==== Data shown

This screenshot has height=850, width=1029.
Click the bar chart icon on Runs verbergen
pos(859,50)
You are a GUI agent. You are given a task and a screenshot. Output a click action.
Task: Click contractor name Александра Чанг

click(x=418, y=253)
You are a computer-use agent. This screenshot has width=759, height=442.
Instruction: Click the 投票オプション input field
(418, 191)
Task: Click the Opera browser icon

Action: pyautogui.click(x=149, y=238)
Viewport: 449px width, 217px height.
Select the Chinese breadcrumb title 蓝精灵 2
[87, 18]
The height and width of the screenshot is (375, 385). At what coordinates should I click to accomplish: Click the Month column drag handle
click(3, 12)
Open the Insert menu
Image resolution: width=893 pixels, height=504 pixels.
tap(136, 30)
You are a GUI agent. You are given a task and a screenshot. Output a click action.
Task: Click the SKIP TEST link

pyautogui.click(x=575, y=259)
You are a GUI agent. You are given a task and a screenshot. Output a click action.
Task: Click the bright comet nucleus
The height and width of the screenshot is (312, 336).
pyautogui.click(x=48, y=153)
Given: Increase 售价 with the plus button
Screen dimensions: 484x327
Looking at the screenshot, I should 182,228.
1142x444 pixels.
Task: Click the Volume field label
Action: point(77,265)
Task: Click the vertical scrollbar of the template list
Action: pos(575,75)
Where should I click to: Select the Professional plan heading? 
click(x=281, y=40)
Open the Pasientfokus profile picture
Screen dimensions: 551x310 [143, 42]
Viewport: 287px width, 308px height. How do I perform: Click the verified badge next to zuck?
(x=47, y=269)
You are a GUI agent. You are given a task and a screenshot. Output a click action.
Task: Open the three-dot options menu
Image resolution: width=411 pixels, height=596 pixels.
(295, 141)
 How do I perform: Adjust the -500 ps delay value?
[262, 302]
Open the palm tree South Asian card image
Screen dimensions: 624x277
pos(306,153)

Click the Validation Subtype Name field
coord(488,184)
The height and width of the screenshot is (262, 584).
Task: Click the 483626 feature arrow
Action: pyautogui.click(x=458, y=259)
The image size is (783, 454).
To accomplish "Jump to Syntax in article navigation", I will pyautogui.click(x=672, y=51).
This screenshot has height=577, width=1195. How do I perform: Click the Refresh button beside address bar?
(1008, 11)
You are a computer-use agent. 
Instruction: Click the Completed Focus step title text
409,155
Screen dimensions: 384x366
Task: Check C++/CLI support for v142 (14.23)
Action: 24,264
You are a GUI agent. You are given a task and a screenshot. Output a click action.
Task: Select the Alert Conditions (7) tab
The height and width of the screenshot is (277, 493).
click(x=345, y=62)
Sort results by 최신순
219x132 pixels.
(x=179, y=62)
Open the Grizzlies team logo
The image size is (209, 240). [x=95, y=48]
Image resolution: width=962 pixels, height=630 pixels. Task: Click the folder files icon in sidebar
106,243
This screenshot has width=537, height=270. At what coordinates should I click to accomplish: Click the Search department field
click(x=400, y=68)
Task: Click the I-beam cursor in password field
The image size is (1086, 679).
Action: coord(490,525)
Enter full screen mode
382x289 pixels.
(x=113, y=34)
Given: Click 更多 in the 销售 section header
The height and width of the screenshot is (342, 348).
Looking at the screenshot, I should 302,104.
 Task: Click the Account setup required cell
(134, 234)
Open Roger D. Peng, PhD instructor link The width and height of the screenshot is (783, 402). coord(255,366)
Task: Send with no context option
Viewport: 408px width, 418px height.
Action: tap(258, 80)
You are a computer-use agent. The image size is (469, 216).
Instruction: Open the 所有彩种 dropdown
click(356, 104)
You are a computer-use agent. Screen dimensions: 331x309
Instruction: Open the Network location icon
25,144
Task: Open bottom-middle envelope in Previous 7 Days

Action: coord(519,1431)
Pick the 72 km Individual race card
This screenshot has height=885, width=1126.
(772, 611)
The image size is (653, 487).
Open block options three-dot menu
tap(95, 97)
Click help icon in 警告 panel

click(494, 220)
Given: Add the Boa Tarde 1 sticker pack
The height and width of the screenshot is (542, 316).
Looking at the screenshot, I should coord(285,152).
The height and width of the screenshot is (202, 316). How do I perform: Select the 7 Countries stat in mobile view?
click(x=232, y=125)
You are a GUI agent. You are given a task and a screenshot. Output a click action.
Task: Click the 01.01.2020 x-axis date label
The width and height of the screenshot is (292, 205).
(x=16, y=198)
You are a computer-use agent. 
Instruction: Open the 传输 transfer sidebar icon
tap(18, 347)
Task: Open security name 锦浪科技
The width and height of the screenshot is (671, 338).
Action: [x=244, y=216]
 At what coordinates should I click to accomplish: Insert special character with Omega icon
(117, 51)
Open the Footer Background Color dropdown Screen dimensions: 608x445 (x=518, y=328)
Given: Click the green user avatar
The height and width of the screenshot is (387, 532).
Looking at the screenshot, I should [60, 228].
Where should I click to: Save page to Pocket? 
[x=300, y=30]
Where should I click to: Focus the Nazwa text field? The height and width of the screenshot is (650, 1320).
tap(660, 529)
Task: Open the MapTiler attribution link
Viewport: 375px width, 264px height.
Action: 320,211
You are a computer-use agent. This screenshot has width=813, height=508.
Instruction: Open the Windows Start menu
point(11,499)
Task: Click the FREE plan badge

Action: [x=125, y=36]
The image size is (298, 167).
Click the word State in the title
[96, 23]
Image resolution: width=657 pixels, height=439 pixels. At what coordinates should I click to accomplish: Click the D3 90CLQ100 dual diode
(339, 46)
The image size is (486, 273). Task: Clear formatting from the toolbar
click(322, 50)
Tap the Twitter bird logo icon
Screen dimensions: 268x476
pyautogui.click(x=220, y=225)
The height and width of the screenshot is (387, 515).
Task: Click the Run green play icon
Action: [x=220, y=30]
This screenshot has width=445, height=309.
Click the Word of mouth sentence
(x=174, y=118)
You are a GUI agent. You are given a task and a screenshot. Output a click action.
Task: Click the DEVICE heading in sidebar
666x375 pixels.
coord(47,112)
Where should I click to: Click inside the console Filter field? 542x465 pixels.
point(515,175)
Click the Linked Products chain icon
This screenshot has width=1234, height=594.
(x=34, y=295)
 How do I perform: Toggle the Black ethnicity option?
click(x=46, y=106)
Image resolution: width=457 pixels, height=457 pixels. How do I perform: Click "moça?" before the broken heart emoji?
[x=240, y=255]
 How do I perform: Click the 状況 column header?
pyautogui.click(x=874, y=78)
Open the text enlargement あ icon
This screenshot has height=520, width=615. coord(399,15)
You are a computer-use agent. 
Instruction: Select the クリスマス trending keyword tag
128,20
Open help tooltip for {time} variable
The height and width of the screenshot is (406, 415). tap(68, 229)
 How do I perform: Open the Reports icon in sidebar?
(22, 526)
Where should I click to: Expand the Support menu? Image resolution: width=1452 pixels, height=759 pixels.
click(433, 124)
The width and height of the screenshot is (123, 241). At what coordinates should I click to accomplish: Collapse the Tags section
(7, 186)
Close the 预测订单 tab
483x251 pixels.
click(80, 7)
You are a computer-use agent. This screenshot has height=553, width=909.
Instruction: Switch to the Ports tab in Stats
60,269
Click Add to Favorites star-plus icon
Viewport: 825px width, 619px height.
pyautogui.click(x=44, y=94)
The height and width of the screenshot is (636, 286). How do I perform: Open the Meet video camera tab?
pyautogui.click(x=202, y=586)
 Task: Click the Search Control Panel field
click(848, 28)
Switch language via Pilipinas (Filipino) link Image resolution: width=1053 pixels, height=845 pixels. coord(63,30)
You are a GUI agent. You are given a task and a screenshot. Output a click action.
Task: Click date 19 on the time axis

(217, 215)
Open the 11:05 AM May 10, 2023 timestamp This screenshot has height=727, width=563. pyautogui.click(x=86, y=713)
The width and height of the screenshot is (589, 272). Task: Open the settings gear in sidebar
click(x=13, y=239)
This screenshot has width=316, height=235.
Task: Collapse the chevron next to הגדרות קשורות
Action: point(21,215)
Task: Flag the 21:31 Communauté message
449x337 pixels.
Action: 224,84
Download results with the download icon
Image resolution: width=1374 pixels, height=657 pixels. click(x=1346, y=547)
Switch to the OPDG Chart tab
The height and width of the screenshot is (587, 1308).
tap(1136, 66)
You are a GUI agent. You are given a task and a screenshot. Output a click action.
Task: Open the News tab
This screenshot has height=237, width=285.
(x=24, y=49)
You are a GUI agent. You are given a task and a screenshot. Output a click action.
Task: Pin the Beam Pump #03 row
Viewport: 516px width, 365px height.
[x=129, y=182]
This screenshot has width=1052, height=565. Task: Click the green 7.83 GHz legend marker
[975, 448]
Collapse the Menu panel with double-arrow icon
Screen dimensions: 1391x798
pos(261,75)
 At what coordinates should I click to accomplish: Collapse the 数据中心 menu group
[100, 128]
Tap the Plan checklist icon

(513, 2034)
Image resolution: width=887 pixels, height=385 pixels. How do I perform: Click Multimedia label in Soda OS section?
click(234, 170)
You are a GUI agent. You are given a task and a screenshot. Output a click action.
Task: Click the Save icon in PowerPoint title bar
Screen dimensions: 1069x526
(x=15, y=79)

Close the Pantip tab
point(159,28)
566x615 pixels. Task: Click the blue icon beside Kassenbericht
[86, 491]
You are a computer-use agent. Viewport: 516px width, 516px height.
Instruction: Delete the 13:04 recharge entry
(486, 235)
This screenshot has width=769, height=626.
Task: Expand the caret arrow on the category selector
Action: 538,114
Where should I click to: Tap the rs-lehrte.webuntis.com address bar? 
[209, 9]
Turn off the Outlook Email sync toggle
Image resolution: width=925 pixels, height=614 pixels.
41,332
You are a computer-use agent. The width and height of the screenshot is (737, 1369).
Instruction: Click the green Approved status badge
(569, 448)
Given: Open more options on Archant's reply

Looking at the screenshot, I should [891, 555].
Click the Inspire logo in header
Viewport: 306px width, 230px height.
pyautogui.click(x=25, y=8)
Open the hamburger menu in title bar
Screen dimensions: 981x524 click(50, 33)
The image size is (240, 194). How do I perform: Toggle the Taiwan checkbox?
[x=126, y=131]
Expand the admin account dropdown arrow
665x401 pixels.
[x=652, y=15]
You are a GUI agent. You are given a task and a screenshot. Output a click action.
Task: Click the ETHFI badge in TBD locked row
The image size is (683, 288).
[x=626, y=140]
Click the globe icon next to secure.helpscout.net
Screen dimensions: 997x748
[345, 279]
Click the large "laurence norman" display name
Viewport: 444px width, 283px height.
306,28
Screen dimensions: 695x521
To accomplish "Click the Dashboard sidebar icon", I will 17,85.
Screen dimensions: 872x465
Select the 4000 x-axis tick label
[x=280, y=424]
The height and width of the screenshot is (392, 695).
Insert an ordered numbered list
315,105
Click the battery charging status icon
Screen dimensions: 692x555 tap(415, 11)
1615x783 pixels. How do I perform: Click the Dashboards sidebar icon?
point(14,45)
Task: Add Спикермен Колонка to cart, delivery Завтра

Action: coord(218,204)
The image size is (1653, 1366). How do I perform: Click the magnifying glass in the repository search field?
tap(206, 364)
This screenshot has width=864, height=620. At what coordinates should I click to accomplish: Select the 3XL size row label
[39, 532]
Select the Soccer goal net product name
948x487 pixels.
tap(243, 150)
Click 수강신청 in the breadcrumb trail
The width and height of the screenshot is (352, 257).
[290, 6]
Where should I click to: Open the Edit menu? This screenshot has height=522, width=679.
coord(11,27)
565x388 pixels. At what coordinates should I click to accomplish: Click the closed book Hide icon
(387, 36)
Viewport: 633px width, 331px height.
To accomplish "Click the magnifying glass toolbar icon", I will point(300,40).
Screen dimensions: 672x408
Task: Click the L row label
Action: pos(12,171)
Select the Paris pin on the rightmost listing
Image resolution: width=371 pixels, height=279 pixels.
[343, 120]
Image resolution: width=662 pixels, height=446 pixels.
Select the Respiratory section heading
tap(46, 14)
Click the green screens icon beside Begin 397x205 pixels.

========

▶ [Goal of the exercise]: Above are the records; copy exactly the lines from the line with "Enter full screen mode" through the line with "Open Roger D.", both included.

▶ [Final answer]:
Enter full screen mode
382x289 pixels.
(x=113, y=34)
Given: Click 更多 in the 销售 section header
The height and width of the screenshot is (342, 348).
Looking at the screenshot, I should 302,104.
 Task: Click the Account setup required cell
(134, 234)
Open Roger D. Peng, PhD instructor link The width and height of the screenshot is (783, 402). coord(255,366)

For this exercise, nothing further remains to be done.